Geciteerd fragment
┌──

Emancipatie en vooruitgang?
Het meer en meer loslaten van God en zijn gebod en het zelf bepalen van normen en waarden, alsook het op basis daarvan zelfstandig handelen, wordt – zeker in onze tijd – gepresenteerd als een bevrijding en emancipatie van de mens, terwijl het resultaat van het daaruit handelen als vooruitgang wordt betiteld. Maar is dit ook werkelijk zo? Leidt een en ander in feite niet tot het volstrekt tegenovergestelde, namelijk gebondenheid en chaos? Kijken we daarvoor alleen maar eens om ons heen en evalueren we de feiten en resultaten aan de hand van Gods Woord. Wat dan opvalt is, dat de erosie het teken van de tijd, de afval, bevestigt. We zien daarnaast de liefde verkillen en de wetteloosheid domineren, terwijl het individualisme en het egoïsme hoogtij vieren – de mens is god in het diepst van zijn gedachten. Op ethisch terrein is eveneens het hek van de dam en zinkt de moraal naar een angstaanjagend dieptepunt.

└──

Geëxtraheerde lijst

┌──

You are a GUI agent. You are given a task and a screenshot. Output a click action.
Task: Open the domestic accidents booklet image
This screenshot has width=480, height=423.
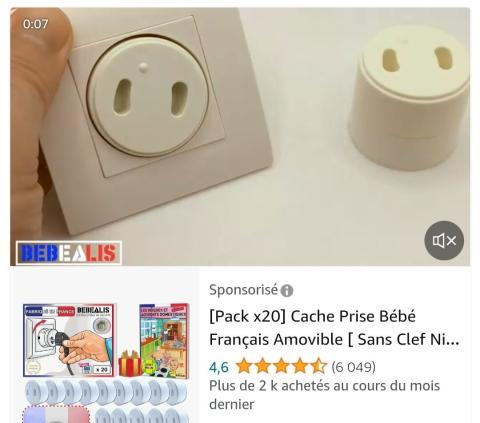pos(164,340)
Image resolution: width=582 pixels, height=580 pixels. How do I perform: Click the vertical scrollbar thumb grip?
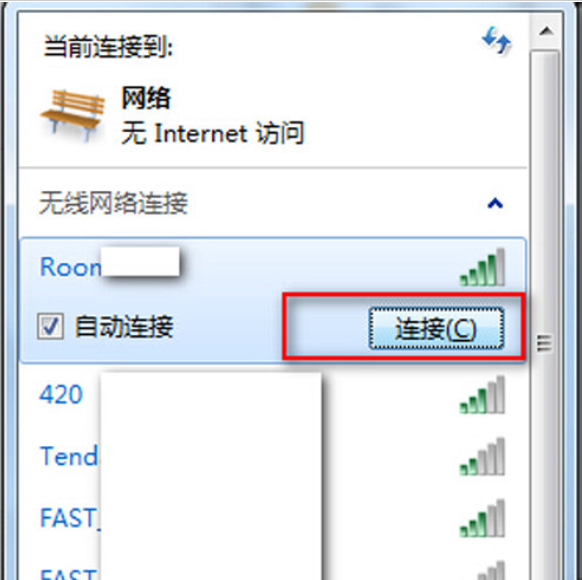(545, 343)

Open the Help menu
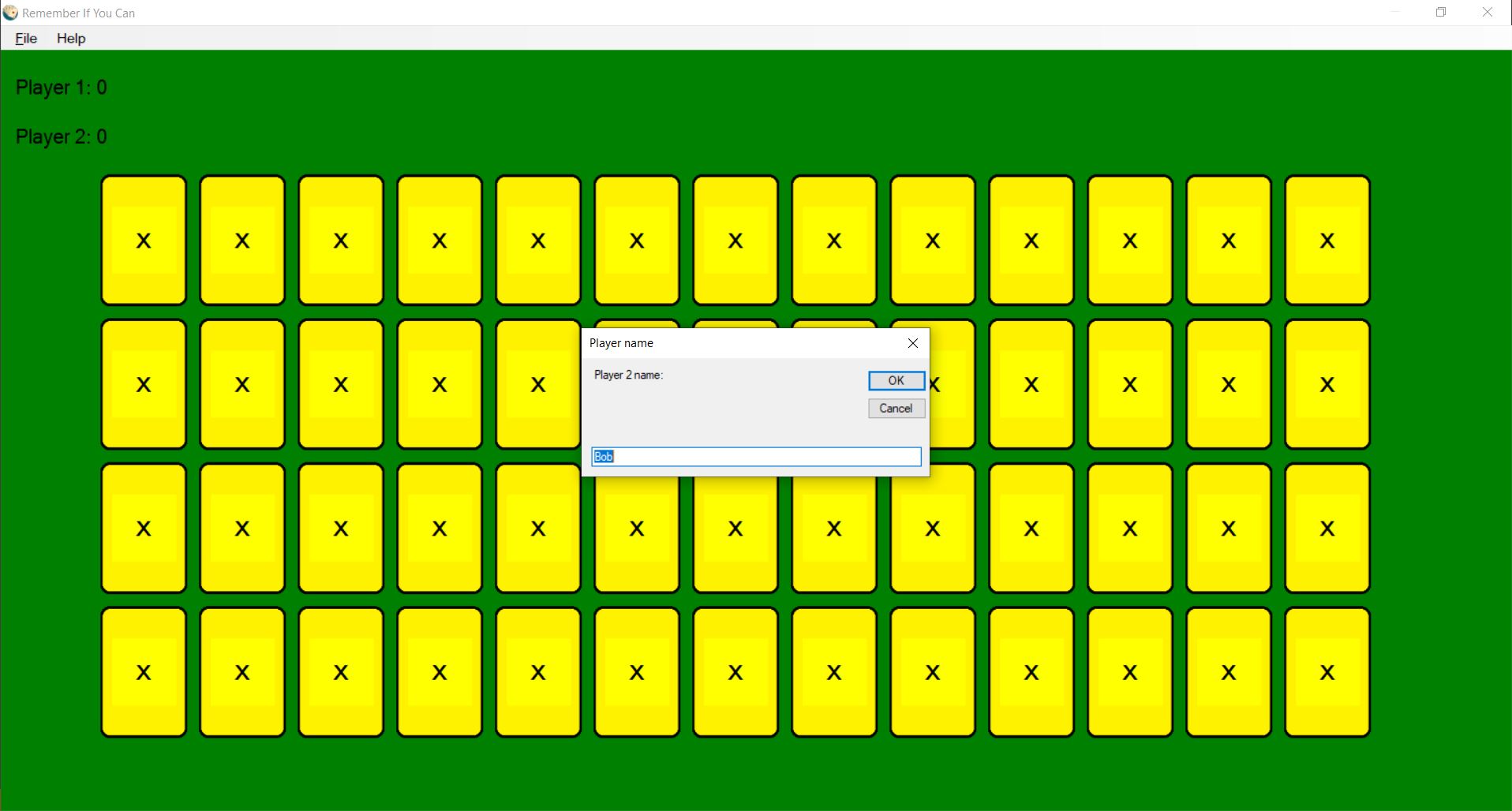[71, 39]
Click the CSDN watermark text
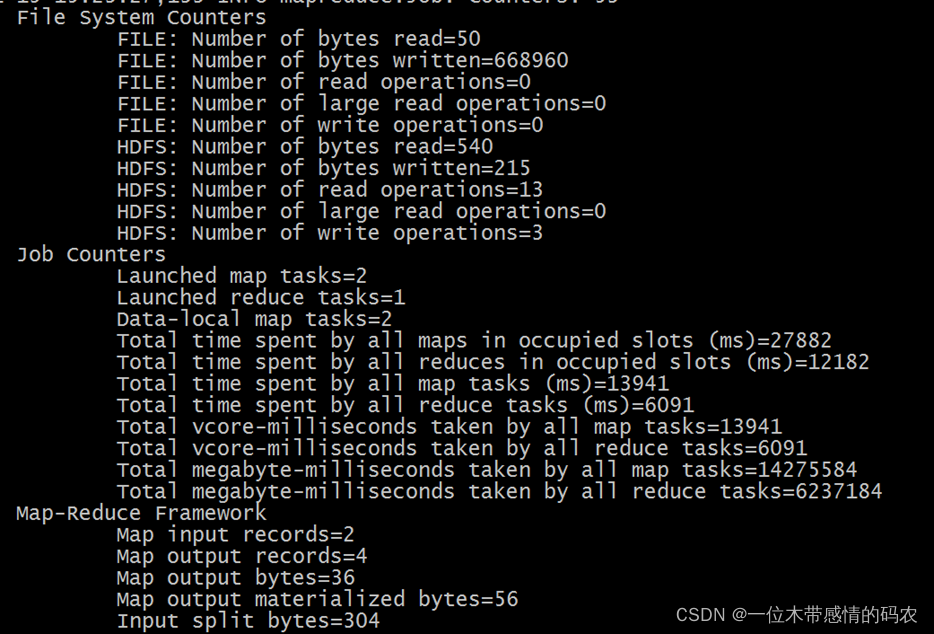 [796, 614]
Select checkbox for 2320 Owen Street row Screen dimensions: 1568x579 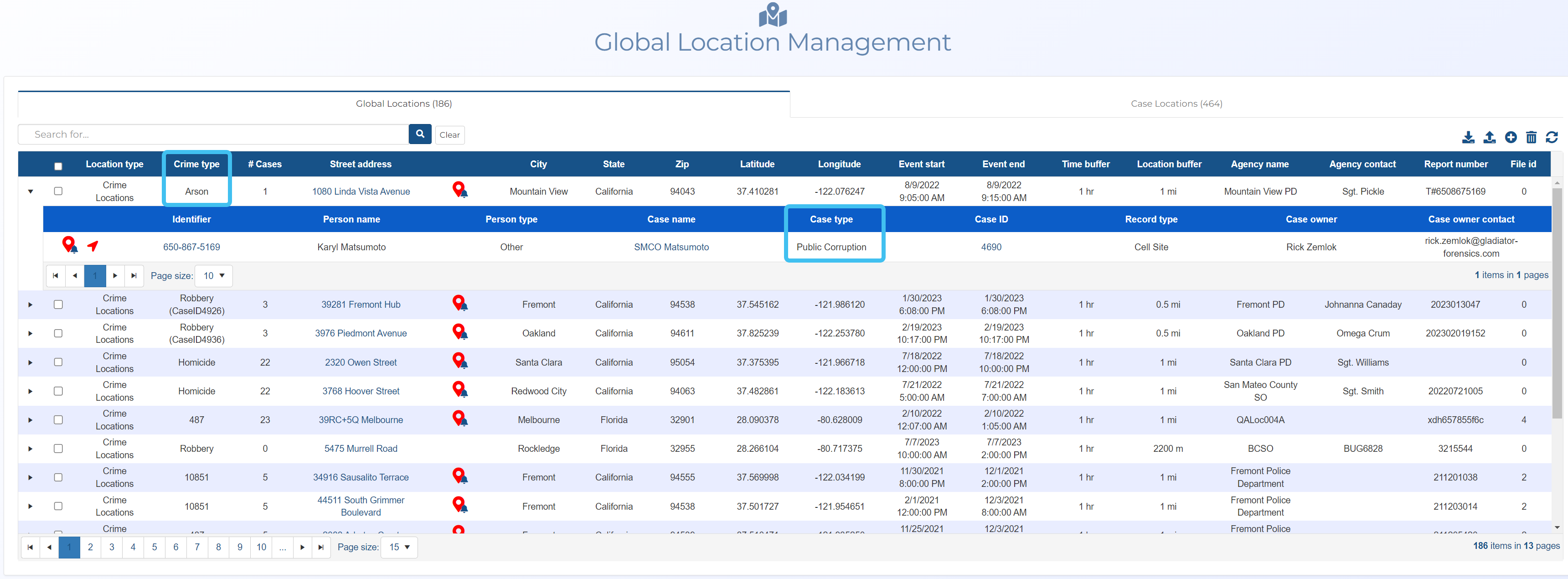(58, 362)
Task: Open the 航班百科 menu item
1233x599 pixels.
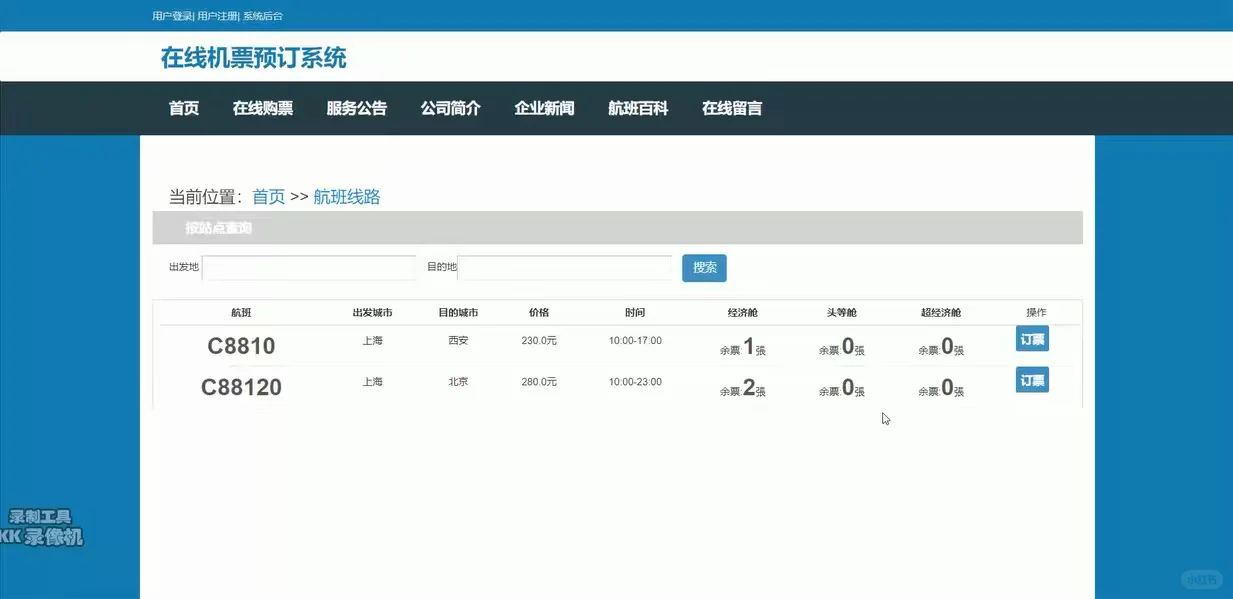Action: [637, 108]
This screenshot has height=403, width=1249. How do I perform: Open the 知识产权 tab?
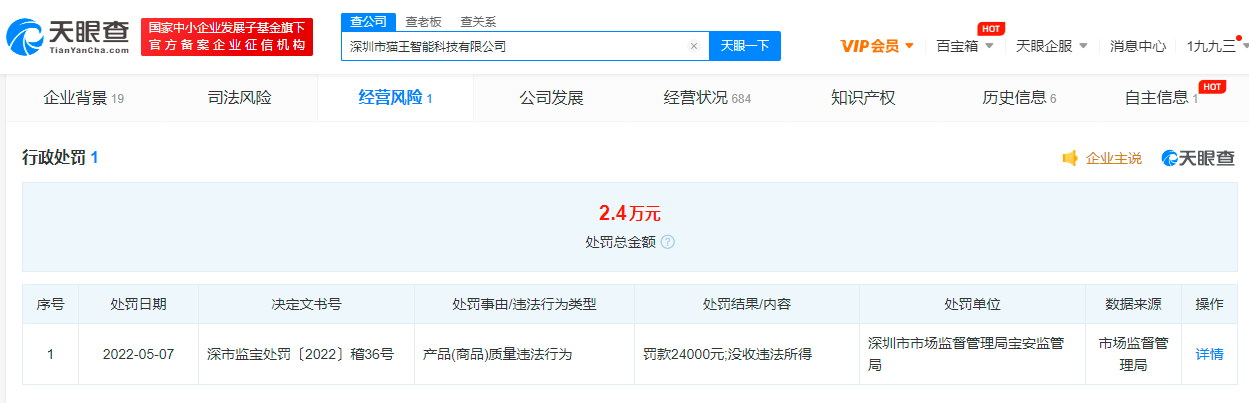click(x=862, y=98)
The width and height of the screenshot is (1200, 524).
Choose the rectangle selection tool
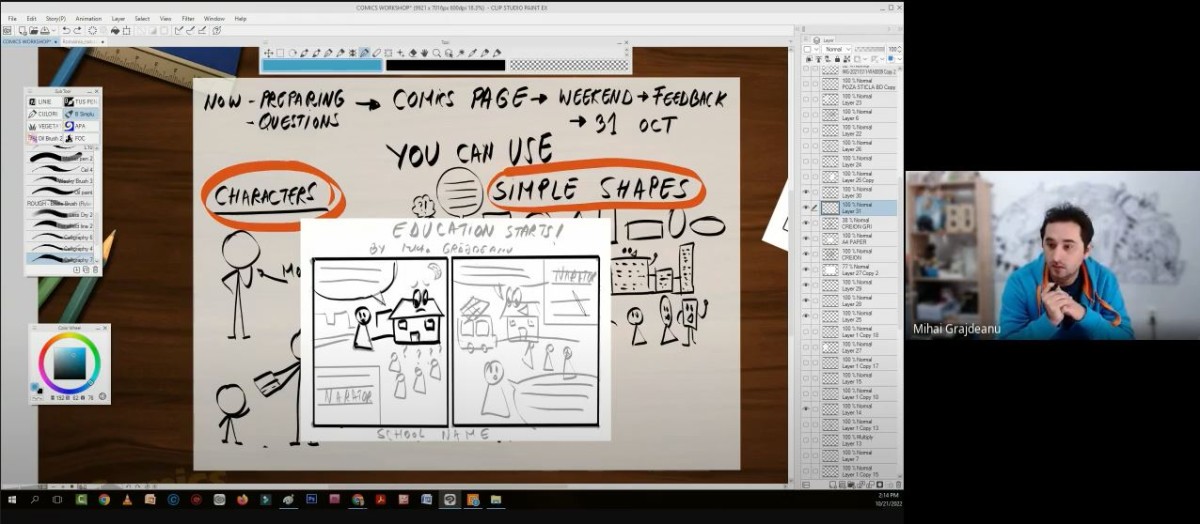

└──

Uit te voeren taken
1 > Geef voor elk van de volgende beweringen aan of zij overeenstemt met het fragment over emancipatie en vooruitgang. Antwoord telkens met ja of nee en citeer letterlijk de woorden uit het fragment die de doorslag geven. (a) Het loslaten van God wordt voorgesteld als een bevrijding en emancipatie van de mens. (b) Volgens het fragment neemt de liefde in onze tijd toe. (c) Op ethisch terrein stijgt de moraal volgens het fragment naar een hoger niveau.
2 > Vervang in de lijst, vanaf de regel met "This screenshot has height=403, width=1249." tot en met het einde van de lijst, "rectangle" door "ellipse" en geef deze regels verder ongewijzigd weer. Laat de afbeeldingen daarbij weg.

De antwoorden
1 >
(a) Ja: "wordt – zeker in onze tijd – gepresenteerd als een bevrijding en emancipatie van de mens".
(b) Nee: "We zien daarnaast de liefde verkillen".
(c) Nee: "zinkt de moraal naar een angstaanjagend dieptepunt".

2 >
This screenshot has height=403, width=1249. How do I perform: Open the 知识产权 tab?
click(x=862, y=98)
The width and height of the screenshot is (1200, 524).
Choose the ellipse selection tool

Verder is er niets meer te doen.